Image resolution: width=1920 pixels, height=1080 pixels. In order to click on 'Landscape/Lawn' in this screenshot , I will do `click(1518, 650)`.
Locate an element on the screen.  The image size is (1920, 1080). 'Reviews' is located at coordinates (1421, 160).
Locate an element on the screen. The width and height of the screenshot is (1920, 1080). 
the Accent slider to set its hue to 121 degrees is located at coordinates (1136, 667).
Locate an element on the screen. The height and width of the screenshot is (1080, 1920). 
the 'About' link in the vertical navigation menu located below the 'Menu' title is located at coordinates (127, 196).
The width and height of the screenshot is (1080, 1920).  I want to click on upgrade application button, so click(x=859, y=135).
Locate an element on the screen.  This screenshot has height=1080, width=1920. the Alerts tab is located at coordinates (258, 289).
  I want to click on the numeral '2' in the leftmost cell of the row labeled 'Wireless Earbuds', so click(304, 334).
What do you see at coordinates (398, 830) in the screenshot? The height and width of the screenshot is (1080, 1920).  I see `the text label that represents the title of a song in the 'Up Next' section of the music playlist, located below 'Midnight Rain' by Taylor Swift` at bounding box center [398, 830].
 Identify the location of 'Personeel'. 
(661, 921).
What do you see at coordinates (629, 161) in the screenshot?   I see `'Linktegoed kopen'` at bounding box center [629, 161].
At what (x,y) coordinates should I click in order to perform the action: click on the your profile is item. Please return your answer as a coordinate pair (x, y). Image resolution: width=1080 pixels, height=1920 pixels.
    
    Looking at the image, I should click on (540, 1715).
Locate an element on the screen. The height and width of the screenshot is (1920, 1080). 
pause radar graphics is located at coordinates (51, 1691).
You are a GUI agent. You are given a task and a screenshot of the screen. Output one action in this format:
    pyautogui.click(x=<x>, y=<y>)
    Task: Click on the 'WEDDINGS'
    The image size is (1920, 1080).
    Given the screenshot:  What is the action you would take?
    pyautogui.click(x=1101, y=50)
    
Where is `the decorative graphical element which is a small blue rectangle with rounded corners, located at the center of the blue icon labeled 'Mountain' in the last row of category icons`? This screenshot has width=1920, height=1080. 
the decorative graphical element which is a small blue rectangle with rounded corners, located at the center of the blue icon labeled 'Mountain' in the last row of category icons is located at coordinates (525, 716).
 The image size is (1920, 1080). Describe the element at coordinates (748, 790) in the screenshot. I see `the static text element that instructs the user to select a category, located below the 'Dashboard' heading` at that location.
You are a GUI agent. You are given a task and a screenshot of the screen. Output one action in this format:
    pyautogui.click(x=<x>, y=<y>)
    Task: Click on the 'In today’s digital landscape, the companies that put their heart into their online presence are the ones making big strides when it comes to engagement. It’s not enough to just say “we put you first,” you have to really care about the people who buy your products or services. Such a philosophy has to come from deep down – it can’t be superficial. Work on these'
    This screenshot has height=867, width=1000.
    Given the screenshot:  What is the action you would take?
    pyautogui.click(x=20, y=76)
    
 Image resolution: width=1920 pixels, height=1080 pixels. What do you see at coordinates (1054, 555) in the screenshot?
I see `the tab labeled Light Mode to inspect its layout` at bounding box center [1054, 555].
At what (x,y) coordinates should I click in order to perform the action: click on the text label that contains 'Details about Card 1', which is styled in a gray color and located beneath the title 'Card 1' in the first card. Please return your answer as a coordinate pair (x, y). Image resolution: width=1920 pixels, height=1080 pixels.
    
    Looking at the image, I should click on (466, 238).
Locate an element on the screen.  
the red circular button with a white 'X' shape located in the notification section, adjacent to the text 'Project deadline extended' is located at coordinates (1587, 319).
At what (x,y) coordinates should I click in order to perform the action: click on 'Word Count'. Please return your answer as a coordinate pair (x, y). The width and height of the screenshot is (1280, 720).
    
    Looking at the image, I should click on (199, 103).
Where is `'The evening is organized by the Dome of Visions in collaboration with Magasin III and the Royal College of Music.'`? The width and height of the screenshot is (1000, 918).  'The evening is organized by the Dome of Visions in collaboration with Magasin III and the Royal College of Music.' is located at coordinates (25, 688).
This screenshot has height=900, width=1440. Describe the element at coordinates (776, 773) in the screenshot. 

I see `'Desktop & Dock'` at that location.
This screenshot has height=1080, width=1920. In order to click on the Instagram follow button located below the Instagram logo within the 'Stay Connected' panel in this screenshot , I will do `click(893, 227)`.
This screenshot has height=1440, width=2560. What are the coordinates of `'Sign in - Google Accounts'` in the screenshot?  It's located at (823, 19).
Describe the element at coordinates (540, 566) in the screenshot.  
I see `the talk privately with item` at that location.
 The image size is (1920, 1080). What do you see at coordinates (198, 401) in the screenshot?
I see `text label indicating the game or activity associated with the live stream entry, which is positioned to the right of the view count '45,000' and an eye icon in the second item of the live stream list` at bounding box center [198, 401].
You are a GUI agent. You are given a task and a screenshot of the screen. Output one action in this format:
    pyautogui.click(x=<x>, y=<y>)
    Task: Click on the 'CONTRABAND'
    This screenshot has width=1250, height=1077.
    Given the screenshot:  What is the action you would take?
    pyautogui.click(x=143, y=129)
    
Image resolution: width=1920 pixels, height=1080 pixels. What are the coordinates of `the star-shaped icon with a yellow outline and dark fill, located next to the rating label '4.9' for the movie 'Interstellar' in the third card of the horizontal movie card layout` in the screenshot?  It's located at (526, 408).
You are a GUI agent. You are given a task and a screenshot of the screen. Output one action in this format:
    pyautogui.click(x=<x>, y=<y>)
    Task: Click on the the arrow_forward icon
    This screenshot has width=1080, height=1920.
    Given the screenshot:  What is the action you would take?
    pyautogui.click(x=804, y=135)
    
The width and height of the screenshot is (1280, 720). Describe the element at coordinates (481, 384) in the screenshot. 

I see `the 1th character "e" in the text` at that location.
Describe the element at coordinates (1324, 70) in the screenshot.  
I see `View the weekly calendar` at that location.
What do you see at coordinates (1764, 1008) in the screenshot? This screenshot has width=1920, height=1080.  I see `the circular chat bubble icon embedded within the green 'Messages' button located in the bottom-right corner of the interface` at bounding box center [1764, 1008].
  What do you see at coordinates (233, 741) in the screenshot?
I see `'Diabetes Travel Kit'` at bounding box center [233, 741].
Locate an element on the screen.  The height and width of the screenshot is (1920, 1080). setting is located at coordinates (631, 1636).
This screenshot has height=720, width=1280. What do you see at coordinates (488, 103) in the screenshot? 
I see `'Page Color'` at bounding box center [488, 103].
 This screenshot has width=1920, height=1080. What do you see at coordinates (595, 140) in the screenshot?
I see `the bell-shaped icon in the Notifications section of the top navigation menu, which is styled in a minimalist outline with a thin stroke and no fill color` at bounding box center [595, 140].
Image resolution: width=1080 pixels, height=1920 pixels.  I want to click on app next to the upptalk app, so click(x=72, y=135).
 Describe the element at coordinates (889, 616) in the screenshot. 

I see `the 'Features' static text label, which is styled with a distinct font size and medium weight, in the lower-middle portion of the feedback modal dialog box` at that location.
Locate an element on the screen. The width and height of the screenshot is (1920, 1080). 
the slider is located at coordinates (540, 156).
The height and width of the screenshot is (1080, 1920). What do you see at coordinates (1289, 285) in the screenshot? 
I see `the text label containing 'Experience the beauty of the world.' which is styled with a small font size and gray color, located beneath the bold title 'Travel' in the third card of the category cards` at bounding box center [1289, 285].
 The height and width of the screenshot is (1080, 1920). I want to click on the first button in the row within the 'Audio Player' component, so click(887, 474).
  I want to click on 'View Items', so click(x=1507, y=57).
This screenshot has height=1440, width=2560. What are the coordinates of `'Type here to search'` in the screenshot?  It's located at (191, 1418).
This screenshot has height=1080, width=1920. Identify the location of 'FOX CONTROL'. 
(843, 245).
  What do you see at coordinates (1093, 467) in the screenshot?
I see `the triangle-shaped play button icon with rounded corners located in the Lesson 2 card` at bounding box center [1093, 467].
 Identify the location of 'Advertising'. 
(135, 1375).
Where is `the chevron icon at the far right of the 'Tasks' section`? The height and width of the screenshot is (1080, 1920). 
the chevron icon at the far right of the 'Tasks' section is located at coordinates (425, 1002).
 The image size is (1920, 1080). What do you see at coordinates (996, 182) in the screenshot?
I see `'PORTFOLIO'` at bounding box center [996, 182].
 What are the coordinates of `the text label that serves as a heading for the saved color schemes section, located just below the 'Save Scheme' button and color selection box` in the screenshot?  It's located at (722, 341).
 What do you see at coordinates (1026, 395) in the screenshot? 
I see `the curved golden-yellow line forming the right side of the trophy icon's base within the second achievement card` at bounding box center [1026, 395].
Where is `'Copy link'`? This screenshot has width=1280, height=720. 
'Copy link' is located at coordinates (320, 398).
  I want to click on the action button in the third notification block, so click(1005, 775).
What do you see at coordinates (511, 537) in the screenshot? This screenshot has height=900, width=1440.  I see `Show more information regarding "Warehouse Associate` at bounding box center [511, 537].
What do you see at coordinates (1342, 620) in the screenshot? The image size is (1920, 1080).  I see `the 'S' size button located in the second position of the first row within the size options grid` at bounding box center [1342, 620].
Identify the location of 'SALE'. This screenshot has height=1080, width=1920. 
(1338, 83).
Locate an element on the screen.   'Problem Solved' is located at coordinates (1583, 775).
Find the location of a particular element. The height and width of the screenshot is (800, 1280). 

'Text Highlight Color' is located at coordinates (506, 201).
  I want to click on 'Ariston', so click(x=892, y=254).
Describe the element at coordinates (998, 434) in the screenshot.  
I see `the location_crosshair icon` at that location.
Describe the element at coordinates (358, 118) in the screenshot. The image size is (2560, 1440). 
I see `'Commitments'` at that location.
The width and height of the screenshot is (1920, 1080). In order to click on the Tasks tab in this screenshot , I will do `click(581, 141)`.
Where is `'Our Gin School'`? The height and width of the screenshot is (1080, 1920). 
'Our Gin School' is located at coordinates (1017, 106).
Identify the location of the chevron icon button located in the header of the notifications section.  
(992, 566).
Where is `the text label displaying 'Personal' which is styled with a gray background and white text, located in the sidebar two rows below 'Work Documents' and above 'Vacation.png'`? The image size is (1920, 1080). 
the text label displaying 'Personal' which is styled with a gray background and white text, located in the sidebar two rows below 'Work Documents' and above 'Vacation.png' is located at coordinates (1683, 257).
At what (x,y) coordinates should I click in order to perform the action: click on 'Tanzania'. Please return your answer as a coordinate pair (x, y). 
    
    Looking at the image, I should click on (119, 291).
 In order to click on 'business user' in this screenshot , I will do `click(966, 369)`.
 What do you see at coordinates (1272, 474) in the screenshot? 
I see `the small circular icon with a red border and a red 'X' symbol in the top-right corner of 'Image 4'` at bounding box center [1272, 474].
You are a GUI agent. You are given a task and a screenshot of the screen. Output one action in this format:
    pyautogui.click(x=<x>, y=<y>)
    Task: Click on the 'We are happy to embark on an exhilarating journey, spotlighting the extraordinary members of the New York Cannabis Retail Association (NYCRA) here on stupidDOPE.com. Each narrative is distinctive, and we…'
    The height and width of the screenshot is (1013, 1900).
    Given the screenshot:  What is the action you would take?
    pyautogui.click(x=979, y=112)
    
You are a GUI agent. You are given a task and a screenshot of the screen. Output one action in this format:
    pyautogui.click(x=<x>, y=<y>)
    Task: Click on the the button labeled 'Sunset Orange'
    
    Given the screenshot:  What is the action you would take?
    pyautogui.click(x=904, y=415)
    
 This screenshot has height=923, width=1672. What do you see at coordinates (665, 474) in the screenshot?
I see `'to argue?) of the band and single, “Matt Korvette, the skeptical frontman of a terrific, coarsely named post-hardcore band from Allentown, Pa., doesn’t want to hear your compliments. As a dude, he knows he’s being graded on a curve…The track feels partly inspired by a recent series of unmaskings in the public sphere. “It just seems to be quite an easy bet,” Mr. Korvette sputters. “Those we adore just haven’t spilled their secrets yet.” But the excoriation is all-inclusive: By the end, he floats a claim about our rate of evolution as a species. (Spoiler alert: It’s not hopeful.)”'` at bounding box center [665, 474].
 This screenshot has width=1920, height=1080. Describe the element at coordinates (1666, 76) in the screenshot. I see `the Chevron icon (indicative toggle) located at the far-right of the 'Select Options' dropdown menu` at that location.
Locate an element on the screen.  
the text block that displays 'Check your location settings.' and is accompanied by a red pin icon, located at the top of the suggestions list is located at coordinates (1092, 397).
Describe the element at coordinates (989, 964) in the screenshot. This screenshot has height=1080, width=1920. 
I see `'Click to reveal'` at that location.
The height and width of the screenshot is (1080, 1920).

========================================================================

## What to produce
Present the lines of the entries above as a Markdown table with the columns Row and Line, numbering each row and leaving out blank lines. Begin at the line that has "What do you see at coordinates (629, 161)" and stop after the line that has "pyautogui.click(x=1101, y=50)".

## Solution
| Row | Line |
|---|---|
| 1 | What do you see at coordinates (629, 161) in the screenshot?   I see `'Linktegoed kopen'` at bounding box center [629, 161]. |
| 2 | At what (x,y) coordinates should I click in order to perform the action: click on the your profile is item. Please return your answer as a coordinate pair (x, y). Image resolution: width=1080 pixels, height=1920 pixels. |
| 3 |     Looking at the image, I should click on (540, 1715). |
| 4 | Locate an element on the screen. The height and width of the screenshot is (1920, 1080).  |
| 5 | pause radar graphics is located at coordinates (51, 1691). |
| 6 | You are a GUI agent. You are given a task and a screenshot of the screen. Output one action in this format: |
| 7 |     pyautogui.click(x=<x>, y=<y>) |
| 8 |     Task: Click on the 'WEDDINGS' |
| 9 |     The image size is (1920, 1080). |
| 10 |     Given the screenshot:  What is the action you would take? |
| 11 |     pyautogui.click(x=1101, y=50) |